Tava Ciğer, (pronounced jee-air), in my honest opinion, should really be considered a delicacy. In general, I have always liked liver and onions and am not squeamish in the least about it, but this style of liver is the best I’ve ever eaten in my life. After having this version of your old ‘liver and onions classic’, you won’t be able to eat it any other way. I think that the meat itself is one of the reasons why the liver is so flavorful. It’s made from lamb’s liver instead of beef, and it’s rich and strong and velvety. The liver is sliced paper-thin and then fried in oil. It’s served straight out of the pan and onto a plate of sliced onions and fiery dried hot red peppers. Sometimes another hot pepper sauce is served alongside hunks of crusty french bread as well. The meat tastes like butter…like you are eating salty, slightly crispy, velvety rich butter. It’s soft and tender, not tough at all… and it just melts in your mouth. The perfect bite is to take a slice of the liver, put a few onions on top, and slather it with a dab of the pepper sauce… finish by tearing off a chunk of bread to help with the heat of the peppers. With the added condiments, the taste is still like butter…but with more crunch and spice. There’s no extra seasoning; there are no fancy tricks being played. It’s just meat and onions…and it’s incredible.
Aside from the fried liver, there’s not much by way of famed cuisine in Edirne apart from a few sweets. These two desserts, while not my all time favorites, are definitely interesting and can only be found near and around Edirne. Those are the Peynir Helva and the Hayrabolu Peynir Tatlı. Peynir Helva is made from cow’s milk cheese (the texture is like mozzarella) where it is heated and boiled until it gets stringy…then flour and sugar are added and stirred to it. It’s a bit like a chewy sweet cheesy porridge.
The Hayrabolu Peynir Tatlı is also made with cheese. However, this one has cheese inside of semolina that is baked golden and then soaked in simple syrup. It’s served with tahini sauce drizzled over top and sprinkled with nuts. This one plays more with sweet and savory and with textures. It’s cake-y and bread-pudding-like, with its spongy cheesy center…and the tahini adds a nice bitterness. I couldn’t eat these every day (as with the ciğer you would have to fight me to keep me away) but they are satisfying in that it’s nice to have something sweet after all the saltiness of the liver.

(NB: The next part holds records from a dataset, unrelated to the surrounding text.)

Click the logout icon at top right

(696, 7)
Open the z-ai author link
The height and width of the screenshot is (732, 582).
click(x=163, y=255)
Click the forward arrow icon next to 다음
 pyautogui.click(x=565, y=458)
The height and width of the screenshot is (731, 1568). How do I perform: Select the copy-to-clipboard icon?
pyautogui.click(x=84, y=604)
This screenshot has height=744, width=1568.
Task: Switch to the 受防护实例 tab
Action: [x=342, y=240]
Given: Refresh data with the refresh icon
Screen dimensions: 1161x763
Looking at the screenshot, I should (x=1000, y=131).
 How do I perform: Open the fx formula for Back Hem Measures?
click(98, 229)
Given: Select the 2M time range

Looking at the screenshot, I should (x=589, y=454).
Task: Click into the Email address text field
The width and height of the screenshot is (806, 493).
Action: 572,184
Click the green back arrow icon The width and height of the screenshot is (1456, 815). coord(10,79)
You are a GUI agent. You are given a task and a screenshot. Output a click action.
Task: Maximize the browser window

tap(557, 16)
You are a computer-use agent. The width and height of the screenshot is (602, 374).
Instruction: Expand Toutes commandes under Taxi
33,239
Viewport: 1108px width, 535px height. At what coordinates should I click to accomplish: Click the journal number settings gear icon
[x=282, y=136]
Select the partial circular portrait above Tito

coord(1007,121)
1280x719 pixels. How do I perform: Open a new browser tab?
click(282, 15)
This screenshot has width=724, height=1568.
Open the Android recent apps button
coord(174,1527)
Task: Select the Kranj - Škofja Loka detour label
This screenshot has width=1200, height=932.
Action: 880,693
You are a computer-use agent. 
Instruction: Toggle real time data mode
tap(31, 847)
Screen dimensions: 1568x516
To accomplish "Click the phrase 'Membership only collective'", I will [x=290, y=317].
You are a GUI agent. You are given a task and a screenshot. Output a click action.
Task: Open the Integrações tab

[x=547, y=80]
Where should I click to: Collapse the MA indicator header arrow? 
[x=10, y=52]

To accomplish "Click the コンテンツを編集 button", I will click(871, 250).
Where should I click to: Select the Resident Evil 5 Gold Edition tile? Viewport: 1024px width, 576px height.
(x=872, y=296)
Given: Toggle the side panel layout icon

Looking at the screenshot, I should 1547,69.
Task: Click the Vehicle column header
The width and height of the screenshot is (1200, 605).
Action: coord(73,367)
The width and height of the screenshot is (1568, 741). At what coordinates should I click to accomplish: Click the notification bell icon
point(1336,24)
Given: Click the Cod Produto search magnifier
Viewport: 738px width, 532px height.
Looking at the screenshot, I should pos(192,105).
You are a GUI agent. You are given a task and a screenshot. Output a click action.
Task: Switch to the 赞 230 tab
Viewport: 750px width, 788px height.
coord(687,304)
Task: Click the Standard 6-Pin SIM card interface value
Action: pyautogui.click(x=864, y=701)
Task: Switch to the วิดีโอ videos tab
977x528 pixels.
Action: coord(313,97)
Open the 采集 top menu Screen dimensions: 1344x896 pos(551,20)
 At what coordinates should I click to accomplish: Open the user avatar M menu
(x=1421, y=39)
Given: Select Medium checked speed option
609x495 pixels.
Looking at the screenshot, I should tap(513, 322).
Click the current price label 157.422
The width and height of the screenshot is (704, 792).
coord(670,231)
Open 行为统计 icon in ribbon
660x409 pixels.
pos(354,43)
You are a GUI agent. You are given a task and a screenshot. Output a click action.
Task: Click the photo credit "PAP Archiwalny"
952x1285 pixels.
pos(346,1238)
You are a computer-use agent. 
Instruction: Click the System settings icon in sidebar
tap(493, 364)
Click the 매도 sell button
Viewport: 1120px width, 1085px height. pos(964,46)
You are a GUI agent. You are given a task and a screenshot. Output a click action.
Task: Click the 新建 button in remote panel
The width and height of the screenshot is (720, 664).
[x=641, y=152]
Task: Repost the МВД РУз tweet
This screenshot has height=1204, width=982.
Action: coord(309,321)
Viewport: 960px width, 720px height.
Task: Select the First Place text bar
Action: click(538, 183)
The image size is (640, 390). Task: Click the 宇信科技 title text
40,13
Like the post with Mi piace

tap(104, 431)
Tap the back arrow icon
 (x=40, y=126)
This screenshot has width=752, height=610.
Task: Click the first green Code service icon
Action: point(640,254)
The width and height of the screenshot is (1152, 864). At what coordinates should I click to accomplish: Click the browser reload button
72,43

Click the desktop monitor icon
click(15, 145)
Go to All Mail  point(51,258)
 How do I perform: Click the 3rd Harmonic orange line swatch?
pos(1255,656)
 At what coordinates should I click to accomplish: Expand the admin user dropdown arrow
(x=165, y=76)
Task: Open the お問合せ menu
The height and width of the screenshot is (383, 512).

After stuffing myself with fried liver all weekend, slowly savoring breakfast spreads that spilled off the tables, strolling through the little streets, and going in and out of every beautiful mosque and gazing at the tiles, Edirne revived me enough to head back to the hustle and bustle of city life. After all, it’s only 3 hours away…that’s nothing for a journey when there’s ciğer involved!